#### Source data
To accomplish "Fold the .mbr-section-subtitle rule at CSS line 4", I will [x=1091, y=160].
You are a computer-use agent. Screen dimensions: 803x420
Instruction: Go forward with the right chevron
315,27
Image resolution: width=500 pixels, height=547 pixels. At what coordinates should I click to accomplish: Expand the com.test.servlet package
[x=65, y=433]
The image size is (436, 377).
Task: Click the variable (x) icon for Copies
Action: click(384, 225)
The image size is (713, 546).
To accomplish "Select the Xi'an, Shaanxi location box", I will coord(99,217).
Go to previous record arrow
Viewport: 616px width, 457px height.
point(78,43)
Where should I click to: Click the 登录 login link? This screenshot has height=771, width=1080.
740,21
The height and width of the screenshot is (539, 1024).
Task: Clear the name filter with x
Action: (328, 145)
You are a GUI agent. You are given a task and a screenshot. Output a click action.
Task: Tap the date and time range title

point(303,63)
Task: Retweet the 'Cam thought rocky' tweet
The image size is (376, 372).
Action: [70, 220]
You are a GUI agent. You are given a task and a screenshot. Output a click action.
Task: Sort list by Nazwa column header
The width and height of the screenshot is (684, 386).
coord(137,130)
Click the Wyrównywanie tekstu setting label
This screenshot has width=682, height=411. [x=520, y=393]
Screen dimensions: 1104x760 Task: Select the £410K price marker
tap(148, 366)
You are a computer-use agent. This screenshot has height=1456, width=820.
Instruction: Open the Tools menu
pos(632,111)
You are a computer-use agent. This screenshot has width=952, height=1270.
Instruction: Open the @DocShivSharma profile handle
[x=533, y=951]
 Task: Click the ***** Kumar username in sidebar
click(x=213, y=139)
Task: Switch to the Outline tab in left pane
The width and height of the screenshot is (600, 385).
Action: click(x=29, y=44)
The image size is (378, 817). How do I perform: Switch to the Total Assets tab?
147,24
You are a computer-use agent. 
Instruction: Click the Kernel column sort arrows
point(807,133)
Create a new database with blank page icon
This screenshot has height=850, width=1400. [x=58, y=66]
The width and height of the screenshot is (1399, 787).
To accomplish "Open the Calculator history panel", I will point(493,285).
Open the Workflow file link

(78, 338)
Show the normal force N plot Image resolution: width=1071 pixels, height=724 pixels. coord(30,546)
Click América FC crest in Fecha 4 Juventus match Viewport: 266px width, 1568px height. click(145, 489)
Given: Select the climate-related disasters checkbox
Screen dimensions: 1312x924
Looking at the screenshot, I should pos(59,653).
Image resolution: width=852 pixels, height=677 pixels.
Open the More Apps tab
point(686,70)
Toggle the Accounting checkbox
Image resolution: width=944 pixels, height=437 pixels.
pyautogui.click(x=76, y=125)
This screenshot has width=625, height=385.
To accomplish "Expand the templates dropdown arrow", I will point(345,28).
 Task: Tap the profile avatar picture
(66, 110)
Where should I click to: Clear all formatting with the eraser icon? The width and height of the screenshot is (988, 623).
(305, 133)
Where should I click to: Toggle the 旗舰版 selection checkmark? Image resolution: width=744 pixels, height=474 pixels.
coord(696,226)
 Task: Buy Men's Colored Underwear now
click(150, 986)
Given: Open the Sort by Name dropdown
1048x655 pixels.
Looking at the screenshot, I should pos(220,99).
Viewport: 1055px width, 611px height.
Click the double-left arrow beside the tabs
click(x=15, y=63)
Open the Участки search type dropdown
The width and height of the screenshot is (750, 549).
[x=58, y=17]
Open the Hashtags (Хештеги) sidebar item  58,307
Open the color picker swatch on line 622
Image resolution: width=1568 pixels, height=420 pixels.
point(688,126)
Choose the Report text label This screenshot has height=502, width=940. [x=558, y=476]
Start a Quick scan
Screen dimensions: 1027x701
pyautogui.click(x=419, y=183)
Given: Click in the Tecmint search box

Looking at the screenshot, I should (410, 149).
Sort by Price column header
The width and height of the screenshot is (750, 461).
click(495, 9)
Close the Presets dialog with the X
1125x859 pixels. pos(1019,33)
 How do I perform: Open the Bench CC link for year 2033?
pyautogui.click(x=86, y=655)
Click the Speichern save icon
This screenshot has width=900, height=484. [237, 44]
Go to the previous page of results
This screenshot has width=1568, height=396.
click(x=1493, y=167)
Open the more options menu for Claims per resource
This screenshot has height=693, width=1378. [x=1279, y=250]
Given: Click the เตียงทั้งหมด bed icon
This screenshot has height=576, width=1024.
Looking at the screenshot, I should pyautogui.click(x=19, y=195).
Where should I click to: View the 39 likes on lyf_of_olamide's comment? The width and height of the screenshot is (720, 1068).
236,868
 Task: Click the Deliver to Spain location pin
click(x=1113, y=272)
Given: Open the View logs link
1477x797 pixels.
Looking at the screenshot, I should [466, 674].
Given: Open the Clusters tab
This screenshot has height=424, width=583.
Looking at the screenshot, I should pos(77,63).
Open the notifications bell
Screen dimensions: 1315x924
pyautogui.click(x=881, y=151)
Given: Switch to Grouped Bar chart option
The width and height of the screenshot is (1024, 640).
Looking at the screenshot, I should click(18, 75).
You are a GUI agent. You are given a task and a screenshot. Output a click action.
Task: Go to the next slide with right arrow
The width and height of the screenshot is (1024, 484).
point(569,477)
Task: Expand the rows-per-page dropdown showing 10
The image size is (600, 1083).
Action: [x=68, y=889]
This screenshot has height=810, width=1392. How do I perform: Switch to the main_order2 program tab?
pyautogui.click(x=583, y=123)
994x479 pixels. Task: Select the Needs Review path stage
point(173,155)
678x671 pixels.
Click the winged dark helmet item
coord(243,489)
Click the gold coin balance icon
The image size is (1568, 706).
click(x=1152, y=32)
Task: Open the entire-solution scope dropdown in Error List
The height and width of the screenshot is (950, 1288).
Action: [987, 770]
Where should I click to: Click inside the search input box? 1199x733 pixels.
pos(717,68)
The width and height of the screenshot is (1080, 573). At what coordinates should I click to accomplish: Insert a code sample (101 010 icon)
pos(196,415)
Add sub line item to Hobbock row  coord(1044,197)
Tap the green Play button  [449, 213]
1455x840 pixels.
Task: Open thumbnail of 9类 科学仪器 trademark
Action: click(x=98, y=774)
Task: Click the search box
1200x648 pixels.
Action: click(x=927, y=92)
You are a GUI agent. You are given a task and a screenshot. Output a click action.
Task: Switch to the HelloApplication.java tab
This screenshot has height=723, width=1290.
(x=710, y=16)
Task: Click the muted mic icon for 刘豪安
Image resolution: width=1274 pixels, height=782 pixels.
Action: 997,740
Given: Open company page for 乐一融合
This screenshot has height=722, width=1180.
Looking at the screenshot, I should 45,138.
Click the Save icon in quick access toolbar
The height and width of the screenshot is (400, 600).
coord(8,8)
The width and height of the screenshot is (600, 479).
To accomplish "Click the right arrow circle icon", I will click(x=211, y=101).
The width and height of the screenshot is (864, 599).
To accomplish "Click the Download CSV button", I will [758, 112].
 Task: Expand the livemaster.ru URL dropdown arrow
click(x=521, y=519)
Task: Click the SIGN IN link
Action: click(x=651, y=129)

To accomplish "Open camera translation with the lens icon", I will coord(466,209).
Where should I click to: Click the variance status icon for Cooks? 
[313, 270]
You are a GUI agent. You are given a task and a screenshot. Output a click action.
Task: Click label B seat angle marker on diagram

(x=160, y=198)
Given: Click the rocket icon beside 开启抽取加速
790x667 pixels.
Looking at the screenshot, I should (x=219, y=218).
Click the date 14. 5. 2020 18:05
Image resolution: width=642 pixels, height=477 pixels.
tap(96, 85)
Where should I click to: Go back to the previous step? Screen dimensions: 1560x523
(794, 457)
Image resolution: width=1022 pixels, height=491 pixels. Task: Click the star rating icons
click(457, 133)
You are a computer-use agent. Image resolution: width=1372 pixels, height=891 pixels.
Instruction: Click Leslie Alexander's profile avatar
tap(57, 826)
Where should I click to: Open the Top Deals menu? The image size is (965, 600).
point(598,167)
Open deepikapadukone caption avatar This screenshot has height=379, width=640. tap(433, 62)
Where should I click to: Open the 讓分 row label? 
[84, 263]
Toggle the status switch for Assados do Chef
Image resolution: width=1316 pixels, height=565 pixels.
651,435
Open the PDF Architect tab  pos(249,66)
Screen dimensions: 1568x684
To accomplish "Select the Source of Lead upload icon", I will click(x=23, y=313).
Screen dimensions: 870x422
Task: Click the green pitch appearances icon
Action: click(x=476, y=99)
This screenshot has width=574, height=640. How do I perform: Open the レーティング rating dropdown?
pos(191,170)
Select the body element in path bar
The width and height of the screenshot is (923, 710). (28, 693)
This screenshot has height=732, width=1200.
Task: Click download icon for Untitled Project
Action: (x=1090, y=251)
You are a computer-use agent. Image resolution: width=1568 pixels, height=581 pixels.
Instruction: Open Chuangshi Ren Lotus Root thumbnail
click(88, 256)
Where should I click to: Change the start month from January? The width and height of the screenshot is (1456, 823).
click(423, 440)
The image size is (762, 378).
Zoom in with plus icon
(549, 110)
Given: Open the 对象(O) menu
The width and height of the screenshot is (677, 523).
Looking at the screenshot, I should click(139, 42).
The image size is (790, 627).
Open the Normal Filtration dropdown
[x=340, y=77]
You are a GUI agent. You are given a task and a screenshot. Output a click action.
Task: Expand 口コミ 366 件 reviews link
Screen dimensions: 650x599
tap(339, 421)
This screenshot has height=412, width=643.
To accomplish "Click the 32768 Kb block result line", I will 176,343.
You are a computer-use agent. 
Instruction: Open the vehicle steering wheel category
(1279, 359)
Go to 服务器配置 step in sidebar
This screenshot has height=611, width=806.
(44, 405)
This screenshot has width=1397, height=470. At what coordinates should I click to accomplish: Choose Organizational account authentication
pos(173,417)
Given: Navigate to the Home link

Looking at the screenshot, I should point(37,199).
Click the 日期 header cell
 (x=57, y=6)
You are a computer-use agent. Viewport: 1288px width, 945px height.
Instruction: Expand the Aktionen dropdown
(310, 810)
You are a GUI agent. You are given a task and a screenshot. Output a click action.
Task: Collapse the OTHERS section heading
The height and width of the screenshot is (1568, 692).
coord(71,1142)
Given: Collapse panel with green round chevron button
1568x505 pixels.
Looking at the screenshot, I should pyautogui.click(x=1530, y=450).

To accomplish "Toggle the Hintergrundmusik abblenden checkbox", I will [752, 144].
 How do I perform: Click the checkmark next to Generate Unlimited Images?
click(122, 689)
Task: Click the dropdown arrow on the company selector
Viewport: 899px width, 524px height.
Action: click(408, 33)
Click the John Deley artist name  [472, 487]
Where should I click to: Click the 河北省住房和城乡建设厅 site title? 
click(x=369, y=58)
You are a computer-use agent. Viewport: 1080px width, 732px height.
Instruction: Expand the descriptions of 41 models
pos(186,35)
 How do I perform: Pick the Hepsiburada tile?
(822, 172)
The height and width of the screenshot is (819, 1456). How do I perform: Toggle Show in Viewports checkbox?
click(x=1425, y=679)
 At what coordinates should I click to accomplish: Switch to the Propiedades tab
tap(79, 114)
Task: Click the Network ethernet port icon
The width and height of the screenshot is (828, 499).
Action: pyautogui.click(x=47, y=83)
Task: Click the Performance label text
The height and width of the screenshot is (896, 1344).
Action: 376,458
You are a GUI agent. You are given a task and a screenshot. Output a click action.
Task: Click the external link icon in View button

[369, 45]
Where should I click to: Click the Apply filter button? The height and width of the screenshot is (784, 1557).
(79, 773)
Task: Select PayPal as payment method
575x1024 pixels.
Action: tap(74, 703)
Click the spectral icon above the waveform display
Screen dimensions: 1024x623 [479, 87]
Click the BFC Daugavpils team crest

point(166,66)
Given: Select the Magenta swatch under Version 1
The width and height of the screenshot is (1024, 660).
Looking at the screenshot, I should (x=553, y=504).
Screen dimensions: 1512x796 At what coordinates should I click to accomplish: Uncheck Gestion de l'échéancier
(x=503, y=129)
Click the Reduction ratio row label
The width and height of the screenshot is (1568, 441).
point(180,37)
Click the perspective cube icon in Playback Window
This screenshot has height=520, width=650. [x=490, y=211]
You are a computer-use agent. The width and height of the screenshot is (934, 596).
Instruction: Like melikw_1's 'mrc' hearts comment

#### About this task
Word for word, output the lines of the data from its first line through the line where "The image size is (713, 546)." appears, and stop there.

#### Expected output
To accomplish "Fold the .mbr-section-subtitle rule at CSS line 4", I will [x=1091, y=160].
You are a computer-use agent. Screen dimensions: 803x420
Instruction: Go forward with the right chevron
315,27
Image resolution: width=500 pixels, height=547 pixels. At what coordinates should I click to accomplish: Expand the com.test.servlet package
[x=65, y=433]
The image size is (436, 377).
Task: Click the variable (x) icon for Copies
Action: click(384, 225)
The image size is (713, 546).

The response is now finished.